All entries need to be written out again exactly, without their pictures.

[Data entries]
------------------------------------------------------------------------

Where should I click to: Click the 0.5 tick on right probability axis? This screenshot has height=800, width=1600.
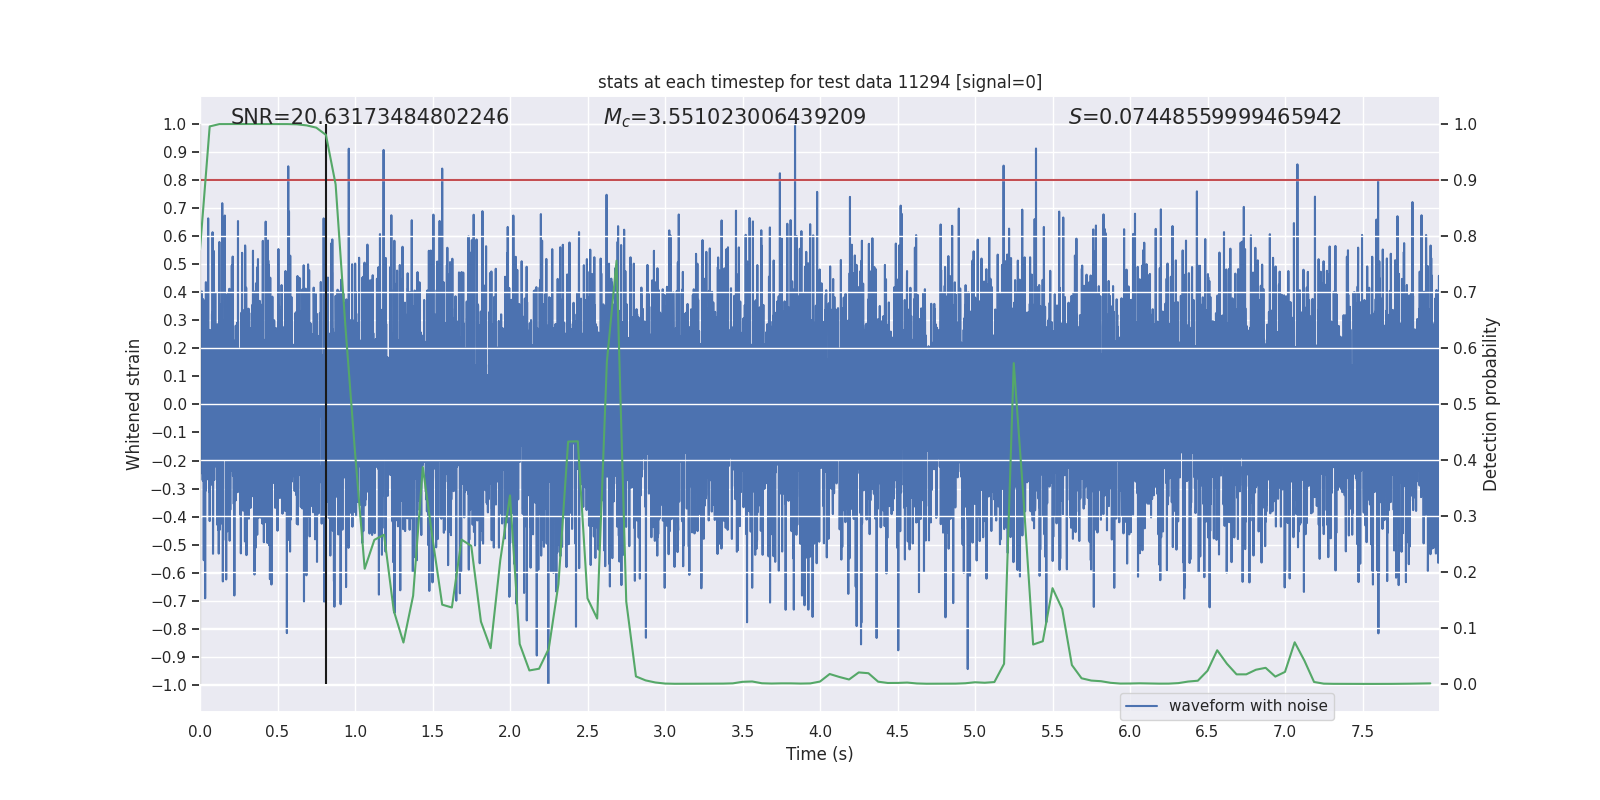pos(1465,405)
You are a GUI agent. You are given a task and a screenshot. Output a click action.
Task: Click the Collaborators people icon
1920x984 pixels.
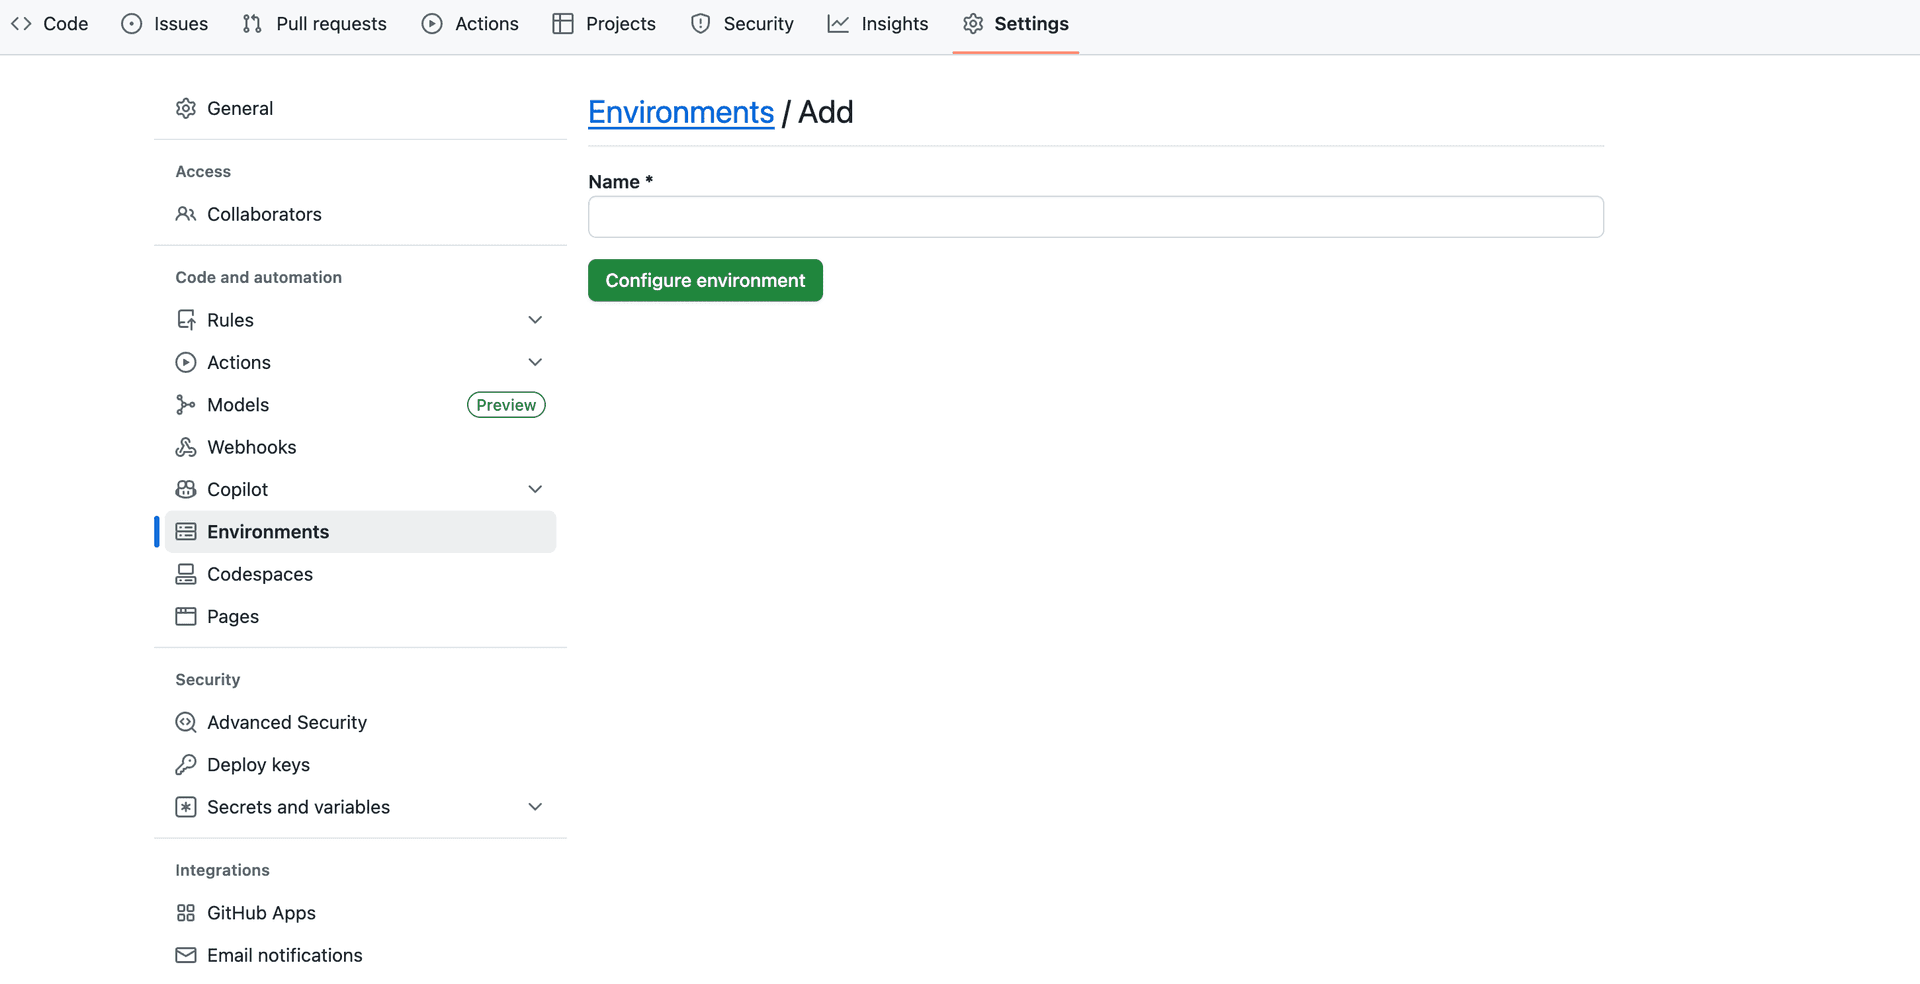coord(186,214)
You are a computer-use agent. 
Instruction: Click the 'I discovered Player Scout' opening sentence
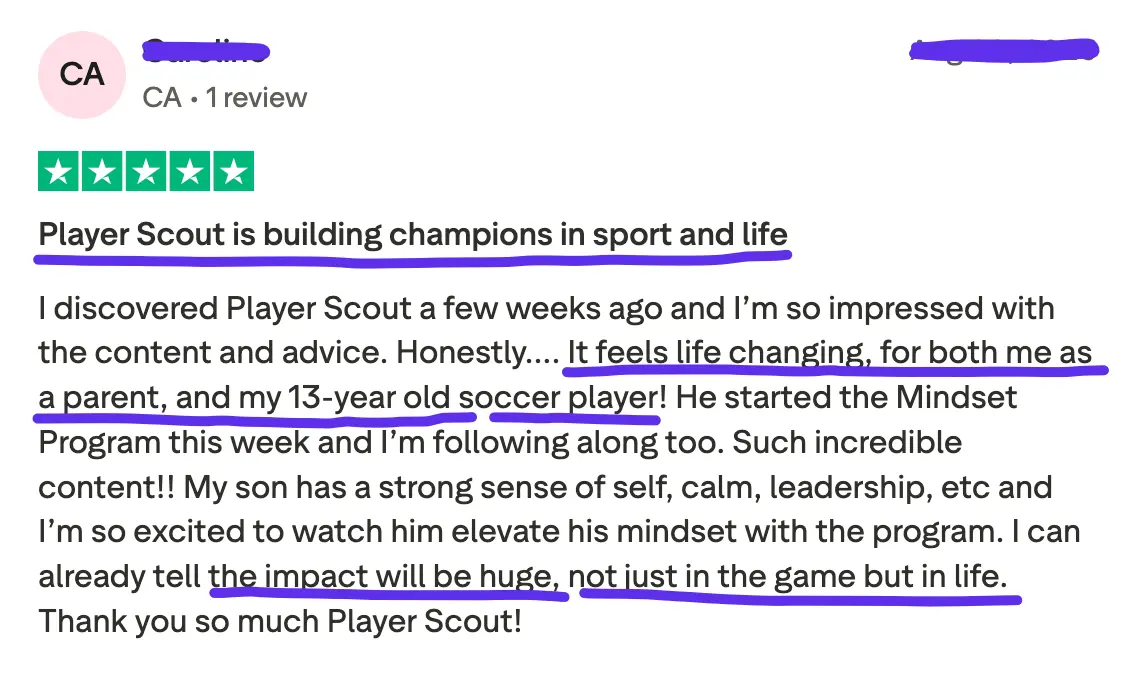coord(226,308)
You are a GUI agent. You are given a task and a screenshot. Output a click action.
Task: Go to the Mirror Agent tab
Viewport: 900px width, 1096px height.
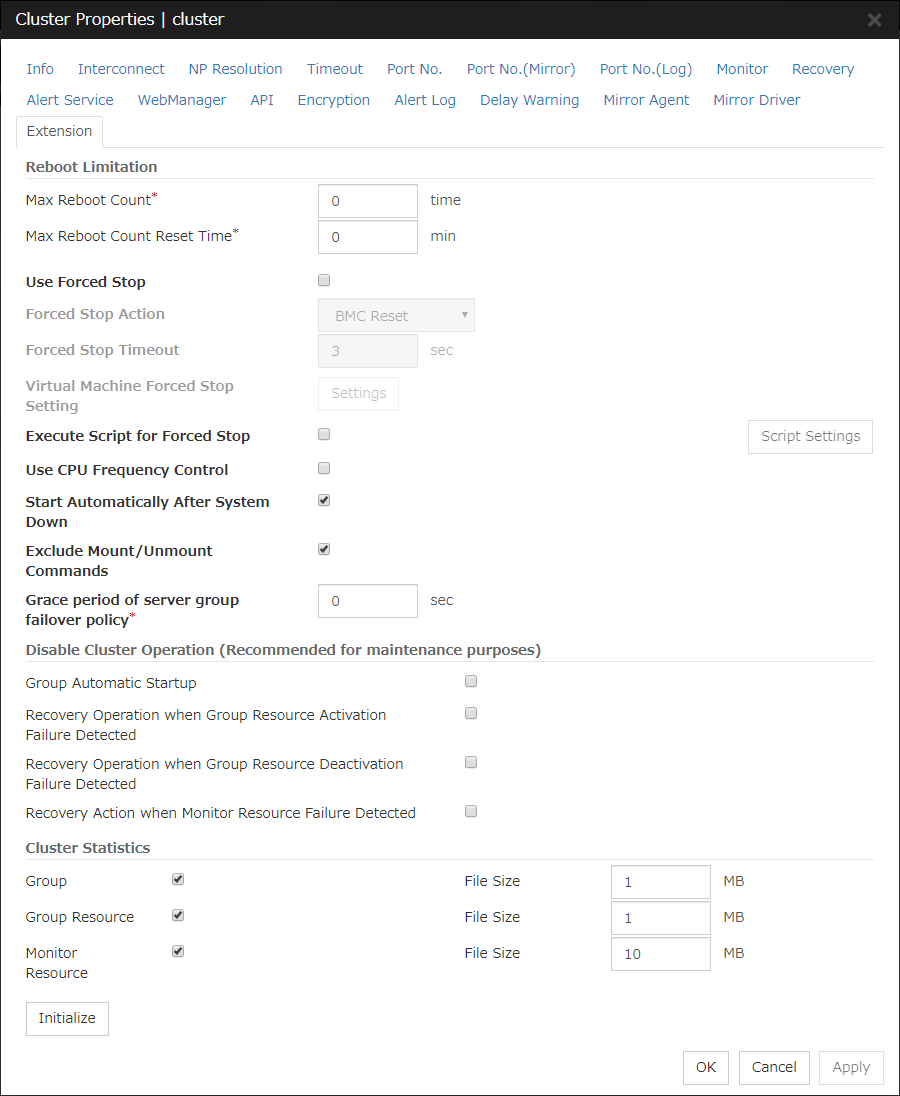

------------------------------------------------------------------------

### COMPLETED TASK
Where should I click to: Click the 0.5 tick on right probability axis? This screenshot has height=800, width=1600.
pos(1465,405)
You are a GUI agent. You are given a task and a screenshot. Output a click action.
Task: Click the Collaborators people icon
1920x984 pixels.
coord(186,214)
You are a computer-use agent. 
Instruction: Click the 'I discovered Player Scout' opening sentence
coord(226,308)
You are a GUI agent. You are given a task and a screenshot. Output a click action.
Task: Go to the Mirror Agent tab
Viewport: 900px width, 1096px height.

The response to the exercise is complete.